The Central Bank’s warning stemmed from the entities dealing in virtual currencies not being under the supervision of the bank. This means consumers are not protected when using virtual currencies and may be at a higher risk of losing their money.
OneCoin is widely considered a Ponzi scheme. It is promoted by OneCoin Ltd, an offshore Dubai company, and OneLife Network Ltd (Belize), both led by Bulgarian Ruja Ignatova, according to Wikipedia.
OneCoin has been described as a Ponzi scheme, both because of how it has been set up and because many of the people who are central to OneCoin having previously been involved in other such schemes.
In Hungary, the Central Bank has issued a warning that OneCoin is a pyramid scheme and in China, several members and investors of OneCoin were arrested in 2016 and US $30.8 million of assets were seized.
In February, German Federal Financial Services Supervisory Authority BaFin froze all the remaining active bank accounts that were used laundering money for OneCoin network. A total of 29 million euros remains frozen on these accounts. Also, BaFin ordered IMS International Marketing Services GmbH to cease all unauthorized money transactions related to OneCoin and to return the most recent money transactions to their investors. On April 18, BaFin ordered OneCoin Ltd to cease all the business in Germany banned trading on April 27. OneLife Network Ltd and One Network Services Ltd were ordered to cease their business in Germany.

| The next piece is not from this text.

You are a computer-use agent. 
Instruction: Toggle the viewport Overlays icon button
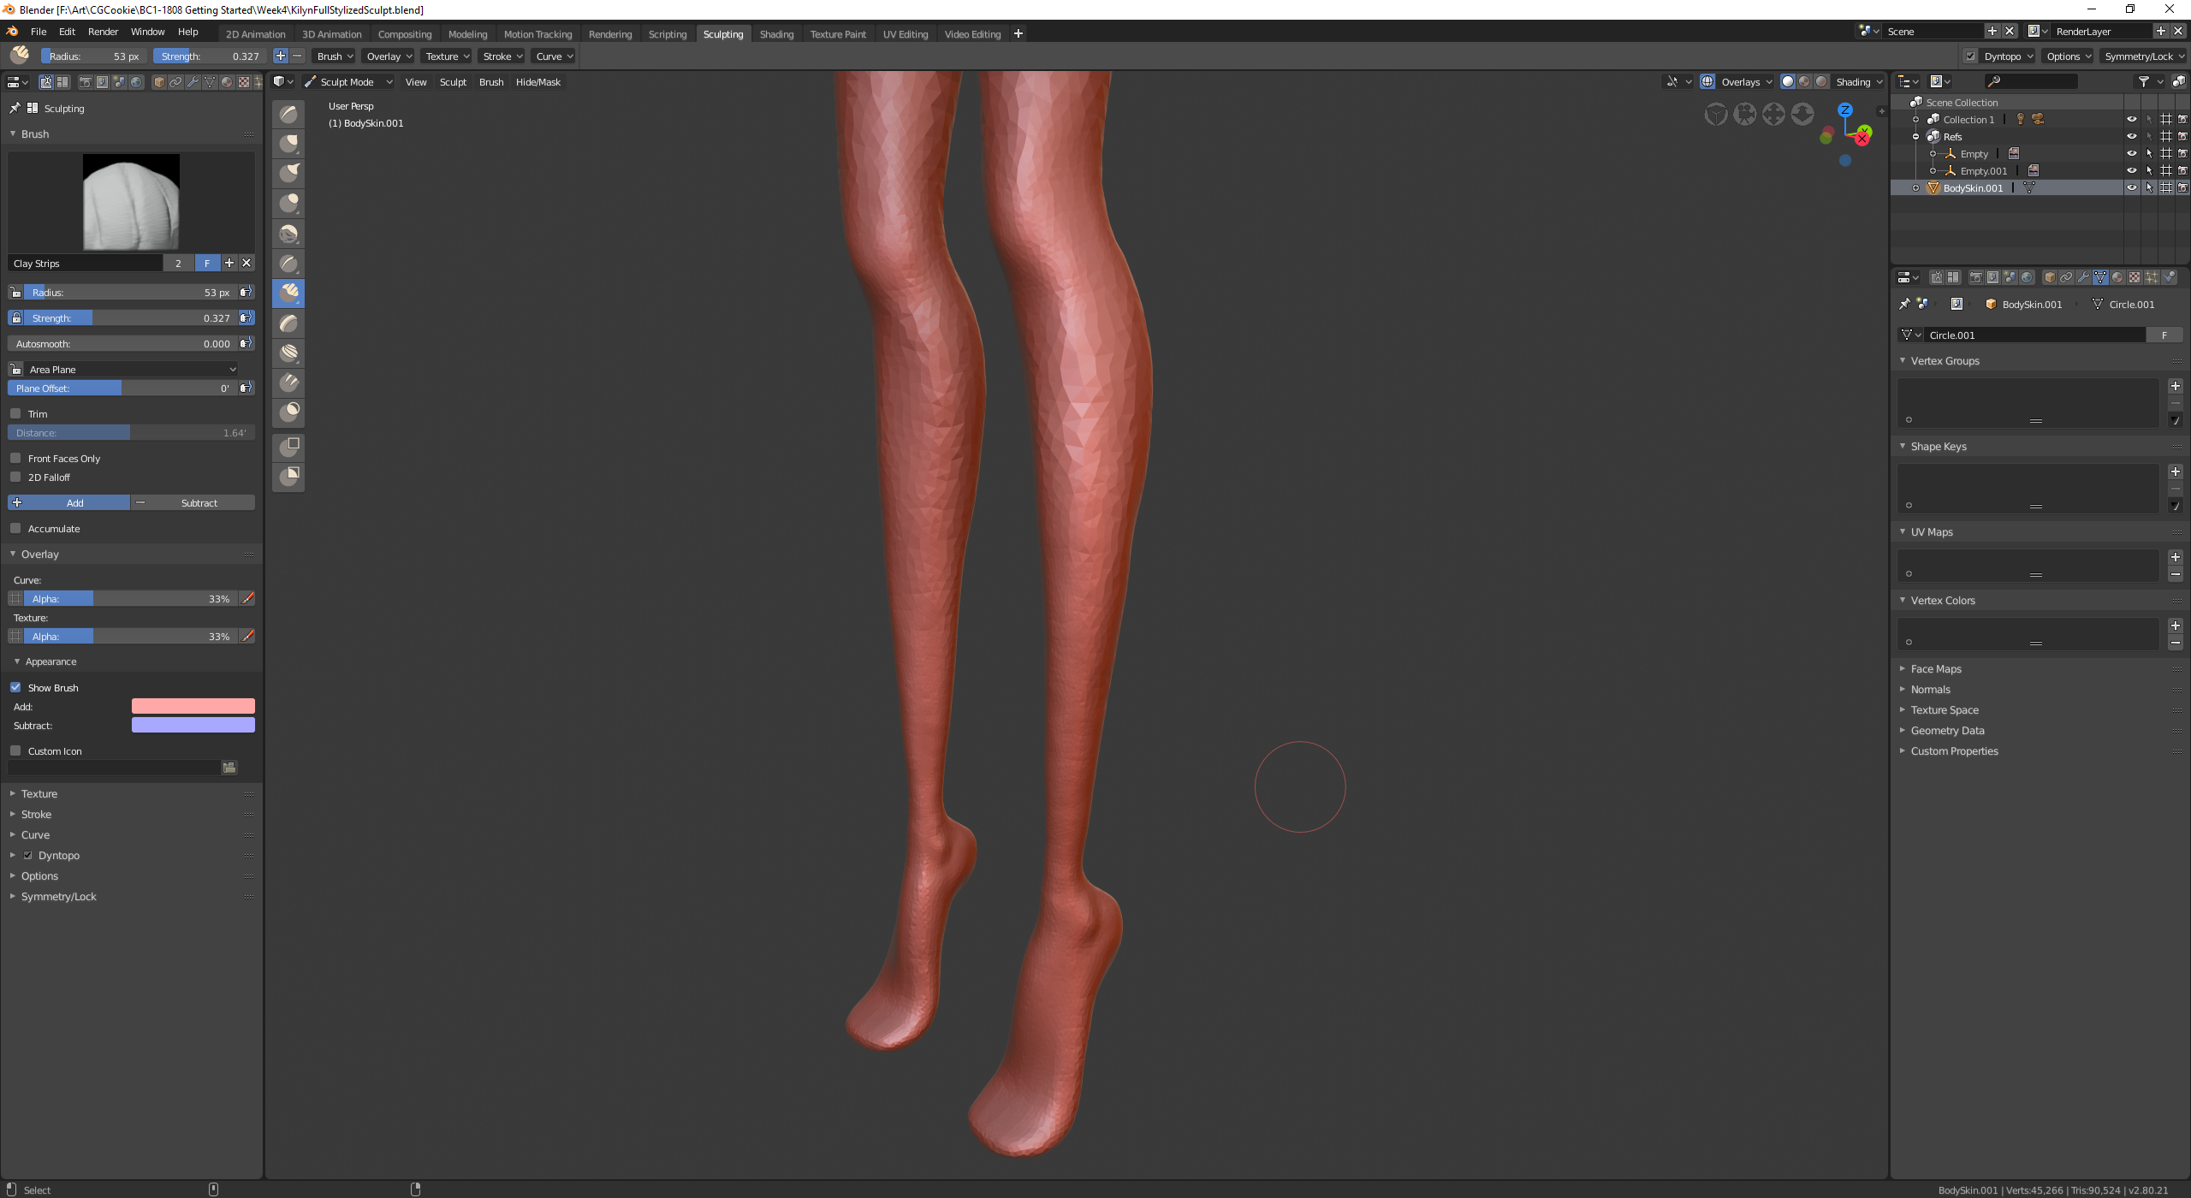[x=1707, y=82]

On May 9, Bielefeld Prosecutor’s Office started investigations against seven people in power of International Marketing Services GmbH (IMS) in Greven, Germany, for organized fraud and money laundering. According to the prosecutors, IMS had received 360 million Euros from German investors during the time period December 2015 to December 2016, of which 29 million were still in bank accounts that were frozen.
On April 23, Indian police arrested 18 people in Navi, Mumbai, for organizing an OneCoin recruitment event. The police attended the event undercover to judge the accusations before they decided to act. Further investigation has been started to reveal the higher levels of the pyramid.
In December 2016, Italian Antitrust Authority adopted an interim injunction against the company One Network Services Ltd., active in the promotion and dissemination of cryptocurrency OneCoin and its representatives in Italy, describing their activities as an "illegal pyramid sales system,” and ordering them to cease promoting and selling OneCoin in Italy. On February 27, after concluding its investigation, AGCM banned all activity on OneCoin until further notice.
Bitcoin.com has given detailed evidence that OneCoin is an extensive Ponzi scheme scam.
The company and the scheme is on the observation lists of many authorities, among them are authorities in Bulgaria, Finland, Sweden, Norway and Latvia.
According to OneCoin, its main business is selling educational material for trading. Members are able to buy educational packages ranging from 100 euros to 118,000 euros. Each package includes "tokens" which can be assigned to "mine" OneCoins.
OneCoin is said to be mined by servers at two sites in Bulgaria and one site in Hong Kong. Each level (except six and seven) or package gives new educational material. The company and its recruiters claim that OneCoin doesn't sell cryptocurrency, but only educational material.
Currently there is no way to exchange OneCoins to any other currency. Previous to January 2017 the only way to exchange OneCoins to any other currency was OneCoin Exchange, xcoinx, an internal marketplace for members who had invested in more than just a starter package. This service was shut down without warning in January.